То эмансипируя, то дисциплинируя интеллект, философия релятивизует обе эти установки. Прояснение не более чем относительных понятий свободы и несвободы вдвигается в область мнений, предположительных взглядов, которые едва ли сводимы в консенсус. Не достигающая здесь договорного единодушия, философская речь, тем не менее, опознаваема как нечто целостное и особое. Антитетично к свободе и несвободе, абсолютно и объединительно в философских высказываниях новое, сообщаемое ими применительно к объектам и субъектам. Откуда бы к нам ни приходило новое, оно ни предгранично, ни загранично, оно есть граница-в-себе.
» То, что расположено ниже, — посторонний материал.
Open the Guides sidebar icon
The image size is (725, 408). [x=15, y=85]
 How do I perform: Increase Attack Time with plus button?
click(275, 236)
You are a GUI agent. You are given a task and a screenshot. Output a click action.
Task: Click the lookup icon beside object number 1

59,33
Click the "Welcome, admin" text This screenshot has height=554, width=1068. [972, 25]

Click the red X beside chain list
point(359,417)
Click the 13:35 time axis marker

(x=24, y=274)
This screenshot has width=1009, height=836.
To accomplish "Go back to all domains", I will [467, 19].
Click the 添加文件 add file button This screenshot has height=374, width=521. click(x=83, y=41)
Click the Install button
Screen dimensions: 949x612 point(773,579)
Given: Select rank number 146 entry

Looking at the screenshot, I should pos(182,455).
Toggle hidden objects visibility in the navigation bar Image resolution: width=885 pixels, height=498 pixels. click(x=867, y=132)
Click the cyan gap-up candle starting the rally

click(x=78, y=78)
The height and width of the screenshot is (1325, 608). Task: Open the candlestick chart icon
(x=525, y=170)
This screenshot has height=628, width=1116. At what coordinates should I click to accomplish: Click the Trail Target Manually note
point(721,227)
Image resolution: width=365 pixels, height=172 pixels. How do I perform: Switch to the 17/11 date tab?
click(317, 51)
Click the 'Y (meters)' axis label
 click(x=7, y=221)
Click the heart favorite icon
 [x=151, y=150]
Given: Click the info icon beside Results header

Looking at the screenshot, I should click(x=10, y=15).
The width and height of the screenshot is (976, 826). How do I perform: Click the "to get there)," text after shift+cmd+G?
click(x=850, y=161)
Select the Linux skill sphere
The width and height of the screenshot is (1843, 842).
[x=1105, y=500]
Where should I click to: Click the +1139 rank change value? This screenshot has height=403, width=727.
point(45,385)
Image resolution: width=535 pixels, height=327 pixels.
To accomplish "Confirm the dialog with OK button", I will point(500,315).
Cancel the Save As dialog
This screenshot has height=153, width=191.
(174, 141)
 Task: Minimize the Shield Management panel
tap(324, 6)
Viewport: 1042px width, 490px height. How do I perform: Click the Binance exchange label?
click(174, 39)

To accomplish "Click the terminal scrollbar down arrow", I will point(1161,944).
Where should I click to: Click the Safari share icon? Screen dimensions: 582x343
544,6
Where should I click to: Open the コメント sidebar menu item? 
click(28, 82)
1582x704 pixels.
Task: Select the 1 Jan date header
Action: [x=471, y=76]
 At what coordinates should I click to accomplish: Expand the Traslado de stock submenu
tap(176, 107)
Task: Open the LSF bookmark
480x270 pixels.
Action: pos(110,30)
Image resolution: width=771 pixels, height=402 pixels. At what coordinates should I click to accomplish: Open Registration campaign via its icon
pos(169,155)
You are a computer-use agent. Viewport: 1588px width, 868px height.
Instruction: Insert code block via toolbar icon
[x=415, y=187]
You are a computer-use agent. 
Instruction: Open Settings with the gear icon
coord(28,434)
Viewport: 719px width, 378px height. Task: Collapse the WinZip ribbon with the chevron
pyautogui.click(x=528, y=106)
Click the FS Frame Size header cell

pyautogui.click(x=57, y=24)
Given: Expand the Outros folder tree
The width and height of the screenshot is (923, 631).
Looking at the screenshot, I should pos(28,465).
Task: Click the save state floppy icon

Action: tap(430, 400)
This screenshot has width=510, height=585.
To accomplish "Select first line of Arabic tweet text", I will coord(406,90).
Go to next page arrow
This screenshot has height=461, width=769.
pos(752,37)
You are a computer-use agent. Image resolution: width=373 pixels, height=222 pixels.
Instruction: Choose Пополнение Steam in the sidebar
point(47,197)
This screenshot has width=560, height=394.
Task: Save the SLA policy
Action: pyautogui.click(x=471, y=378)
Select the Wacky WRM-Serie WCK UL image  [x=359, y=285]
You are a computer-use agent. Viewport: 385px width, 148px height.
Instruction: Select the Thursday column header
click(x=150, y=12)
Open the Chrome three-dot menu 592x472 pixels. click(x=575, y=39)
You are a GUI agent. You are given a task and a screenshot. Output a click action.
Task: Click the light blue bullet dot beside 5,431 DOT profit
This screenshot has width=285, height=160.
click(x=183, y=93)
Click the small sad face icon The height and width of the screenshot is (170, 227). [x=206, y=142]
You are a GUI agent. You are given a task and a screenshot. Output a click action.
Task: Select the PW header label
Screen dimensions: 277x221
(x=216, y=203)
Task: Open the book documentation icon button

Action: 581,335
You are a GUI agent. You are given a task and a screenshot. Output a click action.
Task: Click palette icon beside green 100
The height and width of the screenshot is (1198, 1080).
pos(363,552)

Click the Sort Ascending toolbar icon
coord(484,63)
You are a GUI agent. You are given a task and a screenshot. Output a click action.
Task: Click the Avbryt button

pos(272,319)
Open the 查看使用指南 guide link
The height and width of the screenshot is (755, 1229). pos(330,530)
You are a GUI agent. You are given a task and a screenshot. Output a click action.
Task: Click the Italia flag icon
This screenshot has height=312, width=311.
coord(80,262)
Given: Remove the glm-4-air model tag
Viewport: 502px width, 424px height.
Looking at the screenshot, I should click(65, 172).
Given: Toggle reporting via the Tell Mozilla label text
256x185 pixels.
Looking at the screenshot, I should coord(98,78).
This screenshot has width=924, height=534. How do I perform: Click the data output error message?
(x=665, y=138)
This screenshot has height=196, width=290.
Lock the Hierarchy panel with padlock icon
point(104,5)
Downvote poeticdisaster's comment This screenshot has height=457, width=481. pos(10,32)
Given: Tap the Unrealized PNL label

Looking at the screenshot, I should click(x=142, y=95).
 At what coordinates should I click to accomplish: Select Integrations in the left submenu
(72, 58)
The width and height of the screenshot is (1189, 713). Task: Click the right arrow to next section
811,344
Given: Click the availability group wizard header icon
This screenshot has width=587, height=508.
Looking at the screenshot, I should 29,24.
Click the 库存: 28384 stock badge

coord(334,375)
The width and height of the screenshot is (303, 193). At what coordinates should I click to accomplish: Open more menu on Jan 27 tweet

Оно локализовано как в природе, так и в культуре, будучи в обоих случаях продуктом созидательной деятельности. Как эксцесс оно бросается в глаза, притягивает к себе социальный интерес, окружается контекстом, в котором сшибаются и сотрудничают разные интерпретации одного и того же события. Новоявленное в физическом универсуме (вытекающее из его собственной истории или обнаруживаемое по ходу истории познания) очерчивает пространство, которое отведено уму, точно так же как духовное творчество возводит второй мир, указывающий на то, где исчерпывают себя возможности природы. В новом мы индетерминированы (независимы от старого) и детерминированы (принуждены думать ab origine) в одно и то же время. Мы испытываем неутолимый информационный голод, ибо граница-в-себе, как сказал бы Аристотель, автоантропологична, протянута в нас — в нашем внутреннем опыте, в котором орган мышления с его непредсказуемыми синапсами конфронтирует с бренным и автоматизированным организмом, свобода с несвободой.
1 Kant Immanuel. Werke in sechs Bänden. Bd. III. Schriften zur Metaphysik und Logik / Hrsg. von W. Weischedel. Darmstadt, 1959. S. 229.
2 Strawson Peter F. The Bounds of Sense: An Essay on Kant’s Critique of Pure Reason. London, 1966.
3 Я уже высказывался о них в первом приближении: Смирнов Игорь. Утечка смысла // Звезда. 2014. № 4. С. 215—226.
4 Ferraris Maurizio. Manifest des neuen Realismus (Manifesto del nuovo realismo, 2012) / Übers. von M. Osterloh. Frankfurt am Main, 2014.
5 Оно восходит к старой работе Фредрика Джеймисона: Jameson Fredric. The Prison-House of Language. A Critical Account of Structuralism and Russian Formalism. Princeton, N. Y., 1972.
6 Преувеличенный скептицизм характерен не только для «новых реалистов» — он являет собой общую тенденцию последнего времени. Так, Яцек Добровольский отважился уравнять с глупостью, почитай, всю философию, понимая под олигофренией сознание, не адаптировавшееся к внешним обстоятельствам, чрезмерное в производстве смысла (Добровольский Яцек. Философия глупости. История и реальность того, что иррационально (Dobrowolski Jacek. Filozofia głupoty. Warszawa, 2007) / Перевод А. В. Комаристова. Харьков, 2014). Философии, как и всем прочим отраслям знания, свойственно заблуждаться. Но ошибка — еще не глупость, каковая непоправима. У дурака, вопреки утверждению Добровольского, сознание как раз совпадает с бытием и становится отсюда непластичным, инертным, закабаленным данностью, которую оно не в состоянии разумно оценить и которой не может распорядиться. Философию в названной работе дискредитирует, таким образом, слабоумный автор.